Ullman menilai keputusan AS untuk menargetkan Khamenei dalam serangan gabungan dengan Israel mengubah Khamenei menjadi sosok martir yang lebih mudah dikenang. Ia juga mengeluarkan kekhawatiran bahwa kekosongan kepemimpinan yang diharapkan bisa mendorong negosiasi dan perubahan justru dapat berbalik menjadi situasi yang lebih berbahaya. Ia mengungkapkan bahwa jika figur seperti Ali Larijani — ketua Dewan Keamanan Nasional Tertinggi Iran — masih hidup, itu dapat menjadi ancaman serius karena kini posisinya semakin diperkuat.

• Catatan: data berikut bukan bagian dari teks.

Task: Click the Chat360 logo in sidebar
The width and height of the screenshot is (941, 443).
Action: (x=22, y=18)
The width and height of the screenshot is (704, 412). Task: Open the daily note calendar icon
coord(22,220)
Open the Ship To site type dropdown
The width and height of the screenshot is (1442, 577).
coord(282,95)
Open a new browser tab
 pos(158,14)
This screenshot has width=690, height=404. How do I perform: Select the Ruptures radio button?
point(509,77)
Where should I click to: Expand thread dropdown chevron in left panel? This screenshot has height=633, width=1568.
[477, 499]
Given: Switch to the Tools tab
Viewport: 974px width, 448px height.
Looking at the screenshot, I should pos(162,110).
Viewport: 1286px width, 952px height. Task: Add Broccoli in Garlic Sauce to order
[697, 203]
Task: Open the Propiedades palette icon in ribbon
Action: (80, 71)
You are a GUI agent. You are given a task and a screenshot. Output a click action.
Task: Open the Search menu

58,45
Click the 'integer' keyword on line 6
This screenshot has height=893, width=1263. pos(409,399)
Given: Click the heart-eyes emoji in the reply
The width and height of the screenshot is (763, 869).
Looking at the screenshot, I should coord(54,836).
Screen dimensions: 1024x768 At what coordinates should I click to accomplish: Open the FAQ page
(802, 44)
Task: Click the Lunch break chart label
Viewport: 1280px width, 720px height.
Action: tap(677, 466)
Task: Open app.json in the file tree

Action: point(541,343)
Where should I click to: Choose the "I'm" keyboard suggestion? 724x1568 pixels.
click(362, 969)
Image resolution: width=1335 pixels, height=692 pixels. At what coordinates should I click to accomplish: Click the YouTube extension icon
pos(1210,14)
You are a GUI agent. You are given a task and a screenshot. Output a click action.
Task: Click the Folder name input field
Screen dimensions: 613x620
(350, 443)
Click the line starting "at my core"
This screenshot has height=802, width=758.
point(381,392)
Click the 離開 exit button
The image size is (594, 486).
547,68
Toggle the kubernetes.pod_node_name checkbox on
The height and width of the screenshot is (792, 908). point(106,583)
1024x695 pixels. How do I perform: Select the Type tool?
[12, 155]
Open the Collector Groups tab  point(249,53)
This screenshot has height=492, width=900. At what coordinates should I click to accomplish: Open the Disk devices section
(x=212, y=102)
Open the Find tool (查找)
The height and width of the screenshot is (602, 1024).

Menurut pakar tersebut, strategi yang digunakan AS seharusnya tidak diharapkan menghasilkan negosiasi serupa dengan apa yang terjadi secara historis pada Venezuela setelah kasus penculikan Presiden Nicolas Maduro, di mana perubahan rezim tidak berjalan seperti yang direncanakan. Ullman berpendapat bahwa “decapitation strike” — upaya untuk melumpuhkan kepemimpinan dengan membunuh pemimpin tertinggi — hanya efektif jika semua pemimpin tersingkirkan, sesuatu yang menurutnya belum terjadi dalam serangan tersebut.
Pernyataan ini muncul di tengah laporan bahwa serangan militer gabungan Amerika Serikat dan Israel telah menewaskan Khamenei dan sejumlah tokoh penting Iran, memicu ketegangan besar di Timur Tengah dan reaksi dari berbagai pihak terkait dampak jangka panjang konflik ini.